Chart: Kip McGrath Education Centres
If you want to buy shares, you have to dig into the history of a company and also track its share price. You need to familiarise yourself with the business. When I said that one of the founders still owns a third of the company, that can be good and bad. On the good side, it means they’re still driving the business and hopefully doing that with passion. But with the son CEO, it could mean it’s still a family business and that potentially could hold it back — maybe not enough independent thinking there.
Tony Featherstone is a respected financial journalist and he thinks this company is well placed to benefit from COVID-19 changes to learning. Let’s see why Tony thinks this.
“There’s no doubt many kids will fall behind because some schools has poor online teaching facilities and digital skills. Or because some kids have slackened off and escaped their teacher’s attention in online schooling,” Tony observed.
“The online-learning boom could be the making of Kip McGrath. A company that for years relied on “shopfront” learning services looks far more interesting as an educational technology (edtech) play,” he added.
Tony said that the jump in online lessons was a good push for Kip McGrath, with growth in June 2020 up almost 300%, year-on-year (albeit off a low base). He believes online learning will boost the company’s margins and profitability.
“The easing of COVID-19 restrictions over the next few months (even in Victoria!) should help Kip McGrath in three ways:
1. There should be a recovery in Australian and New Zealand lesson numbers when more students can physically attend tutorials. Kip McGrath said lessons were at 80% of pre-COVID volumes in August. The bounce-back should be even greater in markets such as the United Kingdom, where Kip McGrath operates.
2. Parents will seek additional learning services to help their kids catch up on lost learning during the pandemic.

* * * * *

PROBLEMS TO SOLVE.
1. According to the Kip McGrath passage, what share of pre-COVID lesson volumes did the company report for August?
2. Pick up the Kip McGrath passage right after its last sentence and write the next part.
The rows below the Kip McGrath passage come from a different source.

* * * * *

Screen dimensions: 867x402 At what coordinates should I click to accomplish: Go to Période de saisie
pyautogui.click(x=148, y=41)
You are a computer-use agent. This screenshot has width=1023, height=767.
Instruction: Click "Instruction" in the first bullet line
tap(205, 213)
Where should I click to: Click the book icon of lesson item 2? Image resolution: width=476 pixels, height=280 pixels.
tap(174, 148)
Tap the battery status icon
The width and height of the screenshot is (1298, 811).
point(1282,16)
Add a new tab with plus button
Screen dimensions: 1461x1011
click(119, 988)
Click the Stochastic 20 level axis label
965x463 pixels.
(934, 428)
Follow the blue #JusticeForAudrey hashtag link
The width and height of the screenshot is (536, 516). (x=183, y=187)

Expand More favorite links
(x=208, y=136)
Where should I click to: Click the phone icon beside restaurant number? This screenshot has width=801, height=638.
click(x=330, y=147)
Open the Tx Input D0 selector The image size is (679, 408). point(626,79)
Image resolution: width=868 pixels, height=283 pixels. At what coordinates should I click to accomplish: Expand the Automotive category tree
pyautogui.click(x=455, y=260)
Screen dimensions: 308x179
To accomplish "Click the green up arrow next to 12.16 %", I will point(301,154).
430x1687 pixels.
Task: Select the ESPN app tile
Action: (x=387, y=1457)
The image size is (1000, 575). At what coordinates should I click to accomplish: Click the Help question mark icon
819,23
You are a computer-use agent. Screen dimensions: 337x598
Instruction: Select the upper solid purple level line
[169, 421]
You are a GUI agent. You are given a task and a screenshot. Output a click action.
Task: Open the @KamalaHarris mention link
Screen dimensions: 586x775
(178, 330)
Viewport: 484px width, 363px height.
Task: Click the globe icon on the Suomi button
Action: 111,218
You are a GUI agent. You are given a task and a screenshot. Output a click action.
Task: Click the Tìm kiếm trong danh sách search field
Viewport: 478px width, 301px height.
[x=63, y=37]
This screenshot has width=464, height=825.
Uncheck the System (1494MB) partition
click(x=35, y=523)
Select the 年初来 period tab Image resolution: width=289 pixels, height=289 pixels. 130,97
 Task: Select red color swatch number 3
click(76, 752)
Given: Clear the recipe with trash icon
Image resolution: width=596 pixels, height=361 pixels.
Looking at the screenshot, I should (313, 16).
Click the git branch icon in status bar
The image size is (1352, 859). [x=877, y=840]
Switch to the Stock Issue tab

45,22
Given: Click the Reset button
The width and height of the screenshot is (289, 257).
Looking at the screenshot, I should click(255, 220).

* * * * *

EXPECTED RESPONSES.
1. Lessons were at 80% of pre-COVID volumes in August.

2.
3. COVID-19 has accelerated the move to online learning and its community acceptance. Having watched their kids learn online, many parents realise digital platforms will become a bigger part of the learning mix.
“That’s good news for Kip McGrath and other corporate-owned tutors that can provide additional online learning at scale, or blend face-to-face and digital teaching,” Tony said.
All that sounds pretty good but never look at just the positives. You must always check out what could go wrong because it’s these things that will affect its share prices. This company has some major competitors that it has to deal with like IDP Education (the leader of the pack) and 3P Learning to name just two. In fact, Australia has more than 600 edtech companies and that’s just a drop in the ocean compared to the global number! And Tony has reported that the edtech sector is behind the curve when it comes to digital transformation, which requires a lot of money to do. And he notes that educational providers are risk averse.
So I’m not saying for a second that you should buy this stock. Far from it. This is a stock suited to experienced investors who understand the risks in investing in smaller companies like this.
What I am saying is that you’ve got to do your homework and lots of it. Even while writing this article, I learned a lot about edtechs — and I’ll be a bit gun shy putting my money there.
Never buy anything without getting good advice — that’s a not negotiable rule. You must do your research and that entails a lot of work beyond what I’ve written.
Use these articles as a base for understanding what you need to do BEFORE you take the plunge and buy a stock. Do that and you’re heading in the right direction to make money from shares.
And finally, start looking around at what people use and buy and that will start to give you an inkling into potential shares to put on your watchlist.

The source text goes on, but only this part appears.